> **What the exercise asks**
Copy the material below word for word, line by line, without changing any character.

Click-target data
•••

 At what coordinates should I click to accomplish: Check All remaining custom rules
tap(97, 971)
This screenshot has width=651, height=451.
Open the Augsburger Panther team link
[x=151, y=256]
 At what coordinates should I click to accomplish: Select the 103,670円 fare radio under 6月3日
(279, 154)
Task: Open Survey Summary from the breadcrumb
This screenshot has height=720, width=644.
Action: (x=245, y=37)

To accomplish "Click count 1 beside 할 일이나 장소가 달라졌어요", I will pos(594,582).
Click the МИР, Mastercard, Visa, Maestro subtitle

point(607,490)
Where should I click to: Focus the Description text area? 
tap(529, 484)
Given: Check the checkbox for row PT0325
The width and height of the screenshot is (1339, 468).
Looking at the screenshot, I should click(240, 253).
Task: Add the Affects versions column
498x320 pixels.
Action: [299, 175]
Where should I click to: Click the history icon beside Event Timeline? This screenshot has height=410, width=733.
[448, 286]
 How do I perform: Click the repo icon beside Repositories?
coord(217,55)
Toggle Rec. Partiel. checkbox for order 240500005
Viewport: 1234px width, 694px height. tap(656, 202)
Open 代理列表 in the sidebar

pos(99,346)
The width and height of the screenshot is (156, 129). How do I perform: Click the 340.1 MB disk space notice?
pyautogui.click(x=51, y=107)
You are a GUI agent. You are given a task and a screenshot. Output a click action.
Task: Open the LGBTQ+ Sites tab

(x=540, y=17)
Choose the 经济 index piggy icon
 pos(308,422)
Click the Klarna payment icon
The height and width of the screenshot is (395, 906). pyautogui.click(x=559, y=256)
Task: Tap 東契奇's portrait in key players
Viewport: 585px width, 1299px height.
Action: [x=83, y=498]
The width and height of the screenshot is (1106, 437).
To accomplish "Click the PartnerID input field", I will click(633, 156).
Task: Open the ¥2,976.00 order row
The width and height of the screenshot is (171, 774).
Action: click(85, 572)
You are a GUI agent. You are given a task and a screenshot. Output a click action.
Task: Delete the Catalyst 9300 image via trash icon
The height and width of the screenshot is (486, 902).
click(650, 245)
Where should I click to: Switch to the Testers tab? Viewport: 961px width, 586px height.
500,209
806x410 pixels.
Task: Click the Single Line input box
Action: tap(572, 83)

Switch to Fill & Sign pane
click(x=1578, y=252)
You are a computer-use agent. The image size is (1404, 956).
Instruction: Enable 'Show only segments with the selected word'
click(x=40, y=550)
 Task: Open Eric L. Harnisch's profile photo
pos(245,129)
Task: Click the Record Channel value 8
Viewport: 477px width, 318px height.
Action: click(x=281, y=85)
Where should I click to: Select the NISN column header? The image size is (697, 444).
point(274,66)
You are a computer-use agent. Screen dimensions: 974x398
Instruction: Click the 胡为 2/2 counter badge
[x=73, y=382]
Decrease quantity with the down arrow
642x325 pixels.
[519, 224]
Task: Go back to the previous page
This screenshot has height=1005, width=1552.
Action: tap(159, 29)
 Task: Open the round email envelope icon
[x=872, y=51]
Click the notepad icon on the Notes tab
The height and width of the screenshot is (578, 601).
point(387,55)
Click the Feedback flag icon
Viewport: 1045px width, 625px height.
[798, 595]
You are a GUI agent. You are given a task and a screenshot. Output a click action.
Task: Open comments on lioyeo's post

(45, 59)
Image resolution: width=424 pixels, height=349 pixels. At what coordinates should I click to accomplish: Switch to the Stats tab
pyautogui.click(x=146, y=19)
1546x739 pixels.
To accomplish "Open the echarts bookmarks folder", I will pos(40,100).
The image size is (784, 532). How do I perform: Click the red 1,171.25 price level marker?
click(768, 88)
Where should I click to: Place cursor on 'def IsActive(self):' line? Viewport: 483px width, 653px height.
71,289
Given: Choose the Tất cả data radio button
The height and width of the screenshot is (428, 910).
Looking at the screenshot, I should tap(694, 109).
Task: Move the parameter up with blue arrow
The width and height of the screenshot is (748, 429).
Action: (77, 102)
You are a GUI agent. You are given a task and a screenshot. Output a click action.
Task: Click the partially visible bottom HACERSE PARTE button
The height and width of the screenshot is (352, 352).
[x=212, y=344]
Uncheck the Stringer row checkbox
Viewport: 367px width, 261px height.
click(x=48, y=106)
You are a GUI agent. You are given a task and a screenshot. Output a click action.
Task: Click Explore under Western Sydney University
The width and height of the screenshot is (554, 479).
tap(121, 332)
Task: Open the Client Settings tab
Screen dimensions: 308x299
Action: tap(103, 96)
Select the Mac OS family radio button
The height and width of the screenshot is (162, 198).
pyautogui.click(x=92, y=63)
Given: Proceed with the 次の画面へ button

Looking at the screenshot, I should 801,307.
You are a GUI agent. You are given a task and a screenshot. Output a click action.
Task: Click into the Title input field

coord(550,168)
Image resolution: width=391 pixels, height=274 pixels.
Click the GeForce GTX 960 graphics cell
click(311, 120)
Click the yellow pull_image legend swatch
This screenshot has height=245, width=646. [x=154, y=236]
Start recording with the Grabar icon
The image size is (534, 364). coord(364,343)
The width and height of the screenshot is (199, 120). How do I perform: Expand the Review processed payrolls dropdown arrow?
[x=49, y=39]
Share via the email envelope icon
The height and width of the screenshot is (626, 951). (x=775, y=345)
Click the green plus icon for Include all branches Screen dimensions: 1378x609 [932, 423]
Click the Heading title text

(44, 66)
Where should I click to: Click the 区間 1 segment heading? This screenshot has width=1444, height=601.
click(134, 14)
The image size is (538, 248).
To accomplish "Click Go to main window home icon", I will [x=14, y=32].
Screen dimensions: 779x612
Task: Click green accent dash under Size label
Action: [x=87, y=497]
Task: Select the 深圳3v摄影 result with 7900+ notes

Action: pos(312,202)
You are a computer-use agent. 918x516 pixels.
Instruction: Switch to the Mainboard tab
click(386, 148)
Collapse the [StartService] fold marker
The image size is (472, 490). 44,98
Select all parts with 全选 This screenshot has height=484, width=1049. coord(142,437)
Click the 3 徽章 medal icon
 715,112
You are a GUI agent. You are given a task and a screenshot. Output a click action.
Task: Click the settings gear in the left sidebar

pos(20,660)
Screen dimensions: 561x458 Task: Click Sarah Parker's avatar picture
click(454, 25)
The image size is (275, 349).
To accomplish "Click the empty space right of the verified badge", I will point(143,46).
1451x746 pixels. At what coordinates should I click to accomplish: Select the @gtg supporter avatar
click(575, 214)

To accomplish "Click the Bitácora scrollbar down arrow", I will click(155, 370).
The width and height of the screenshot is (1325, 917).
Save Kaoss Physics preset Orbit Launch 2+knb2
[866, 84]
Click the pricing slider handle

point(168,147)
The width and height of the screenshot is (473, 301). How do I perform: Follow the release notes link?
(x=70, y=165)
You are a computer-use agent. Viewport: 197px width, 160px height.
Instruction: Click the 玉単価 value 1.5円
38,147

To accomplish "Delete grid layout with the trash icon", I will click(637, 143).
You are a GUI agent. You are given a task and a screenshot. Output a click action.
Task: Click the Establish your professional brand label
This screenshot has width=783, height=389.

•••

> **Task answer**
 At what coordinates should I click to accomplish: Check All remaining custom rules
tap(97, 971)
This screenshot has width=651, height=451.
Open the Augsburger Panther team link
[x=151, y=256]
 At what coordinates should I click to accomplish: Select the 103,670円 fare radio under 6月3日
(279, 154)
Task: Open Survey Summary from the breadcrumb
This screenshot has height=720, width=644.
Action: (x=245, y=37)

To accomplish "Click count 1 beside 할 일이나 장소가 달라졌어요", I will pos(594,582).
Click the МИР, Mastercard, Visa, Maestro subtitle

point(607,490)
Where should I click to: Focus the Description text area? 
tap(529, 484)
Given: Check the checkbox for row PT0325
The width and height of the screenshot is (1339, 468).
Looking at the screenshot, I should click(240, 253).
Task: Add the Affects versions column
498x320 pixels.
Action: [299, 175]
Where should I click to: Click the history icon beside Event Timeline? This screenshot has height=410, width=733.
[448, 286]
 How do I perform: Click the repo icon beside Repositories?
coord(217,55)
Toggle Rec. Partiel. checkbox for order 240500005
Viewport: 1234px width, 694px height. tap(656, 202)
Open 代理列表 in the sidebar

pos(99,346)
The width and height of the screenshot is (156, 129). How do I perform: Click the 340.1 MB disk space notice?
pyautogui.click(x=51, y=107)
You are a GUI agent. You are given a task and a screenshot. Output a click action.
Task: Open the LGBTQ+ Sites tab

(x=540, y=17)
Choose the 经济 index piggy icon
 pos(308,422)
Click the Klarna payment icon
The height and width of the screenshot is (395, 906). pyautogui.click(x=559, y=256)
Task: Tap 東契奇's portrait in key players
Viewport: 585px width, 1299px height.
Action: [x=83, y=498]
The width and height of the screenshot is (1106, 437).
To accomplish "Click the PartnerID input field", I will click(633, 156).
Task: Open the ¥2,976.00 order row
The width and height of the screenshot is (171, 774).
Action: click(85, 572)
You are a GUI agent. You are given a task and a screenshot. Output a click action.
Task: Delete the Catalyst 9300 image via trash icon
The height and width of the screenshot is (486, 902).
click(650, 245)
Where should I click to: Switch to the Testers tab? Viewport: 961px width, 586px height.
500,209
806x410 pixels.
Task: Click the Single Line input box
Action: tap(572, 83)

Switch to Fill & Sign pane
click(x=1578, y=252)
You are a computer-use agent. The image size is (1404, 956).
Instruction: Enable 'Show only segments with the selected word'
click(x=40, y=550)
 Task: Open Eric L. Harnisch's profile photo
pos(245,129)
Task: Click the Record Channel value 8
Viewport: 477px width, 318px height.
Action: click(x=281, y=85)
Where should I click to: Select the NISN column header? The image size is (697, 444).
point(274,66)
You are a computer-use agent. Screen dimensions: 974x398
Instruction: Click the 胡为 2/2 counter badge
[x=73, y=382]
Decrease quantity with the down arrow
642x325 pixels.
[519, 224]
Task: Go back to the previous page
This screenshot has height=1005, width=1552.
Action: tap(159, 29)
 Task: Open the round email envelope icon
[x=872, y=51]
Click the notepad icon on the Notes tab
The height and width of the screenshot is (578, 601).
point(387,55)
Click the Feedback flag icon
Viewport: 1045px width, 625px height.
[798, 595]
You are a GUI agent. You are given a task and a screenshot. Output a click action.
Task: Open comments on lioyeo's post

(45, 59)
Image resolution: width=424 pixels, height=349 pixels. At what coordinates should I click to accomplish: Switch to the Stats tab
pyautogui.click(x=146, y=19)
1546x739 pixels.
To accomplish "Open the echarts bookmarks folder", I will pos(40,100).
The image size is (784, 532). How do I perform: Click the red 1,171.25 price level marker?
click(768, 88)
Where should I click to: Place cursor on 'def IsActive(self):' line? Viewport: 483px width, 653px height.
71,289
Given: Choose the Tất cả data radio button
The height and width of the screenshot is (428, 910).
Looking at the screenshot, I should tap(694, 109).
Task: Move the parameter up with blue arrow
The width and height of the screenshot is (748, 429).
Action: (77, 102)
You are a GUI agent. You are given a task and a screenshot. Output a click action.
Task: Click the partially visible bottom HACERSE PARTE button
The height and width of the screenshot is (352, 352).
[x=212, y=344]
Uncheck the Stringer row checkbox
Viewport: 367px width, 261px height.
click(x=48, y=106)
You are a GUI agent. You are given a task and a screenshot. Output a click action.
Task: Click Explore under Western Sydney University
The width and height of the screenshot is (554, 479).
tap(121, 332)
Task: Open the Client Settings tab
Screen dimensions: 308x299
Action: tap(103, 96)
Select the Mac OS family radio button
The height and width of the screenshot is (162, 198).
pyautogui.click(x=92, y=63)
Given: Proceed with the 次の画面へ button

Looking at the screenshot, I should 801,307.
You are a GUI agent. You are given a task and a screenshot. Output a click action.
Task: Click into the Title input field

coord(550,168)
Image resolution: width=391 pixels, height=274 pixels.
Click the GeForce GTX 960 graphics cell
click(311, 120)
Click the yellow pull_image legend swatch
This screenshot has height=245, width=646. [x=154, y=236]
Start recording with the Grabar icon
The image size is (534, 364). coord(364,343)
The width and height of the screenshot is (199, 120). How do I perform: Expand the Review processed payrolls dropdown arrow?
[x=49, y=39]
Share via the email envelope icon
The height and width of the screenshot is (626, 951). (x=775, y=345)
Click the green plus icon for Include all branches Screen dimensions: 1378x609 [932, 423]
Click the Heading title text

(44, 66)
Where should I click to: Click the 区間 1 segment heading? This screenshot has width=1444, height=601.
click(134, 14)
The image size is (538, 248).
To accomplish "Click Go to main window home icon", I will [x=14, y=32].
Screen dimensions: 779x612
Task: Click green accent dash under Size label
Action: [x=87, y=497]
Task: Select the 深圳3v摄影 result with 7900+ notes

Action: pos(312,202)
You are a computer-use agent. 918x516 pixels.
Instruction: Switch to the Mainboard tab
click(386, 148)
Collapse the [StartService] fold marker
The image size is (472, 490). 44,98
Select all parts with 全选 This screenshot has height=484, width=1049. coord(142,437)
Click the 3 徽章 medal icon
 715,112
You are a GUI agent. You are given a task and a screenshot. Output a click action.
Task: Click the settings gear in the left sidebar

pos(20,660)
Screen dimensions: 561x458 Task: Click Sarah Parker's avatar picture
click(454, 25)
The image size is (275, 349).
To accomplish "Click the empty space right of the verified badge", I will point(143,46).
1451x746 pixels. At what coordinates should I click to accomplish: Select the @gtg supporter avatar
click(575, 214)

To accomplish "Click the Bitácora scrollbar down arrow", I will click(155, 370).
The width and height of the screenshot is (1325, 917).
Save Kaoss Physics preset Orbit Launch 2+knb2
[866, 84]
Click the pricing slider handle

point(168,147)
The width and height of the screenshot is (473, 301). How do I perform: Follow the release notes link?
(x=70, y=165)
You are a computer-use agent. Viewport: 197px width, 160px height.
Instruction: Click the 玉単価 value 1.5円
38,147

To accomplish "Delete grid layout with the trash icon", I will click(637, 143).
You are a GUI agent. You are given a task and a screenshot. Output a click action.
Task: Click the Establish your professional brand label
This screenshot has width=783, height=389.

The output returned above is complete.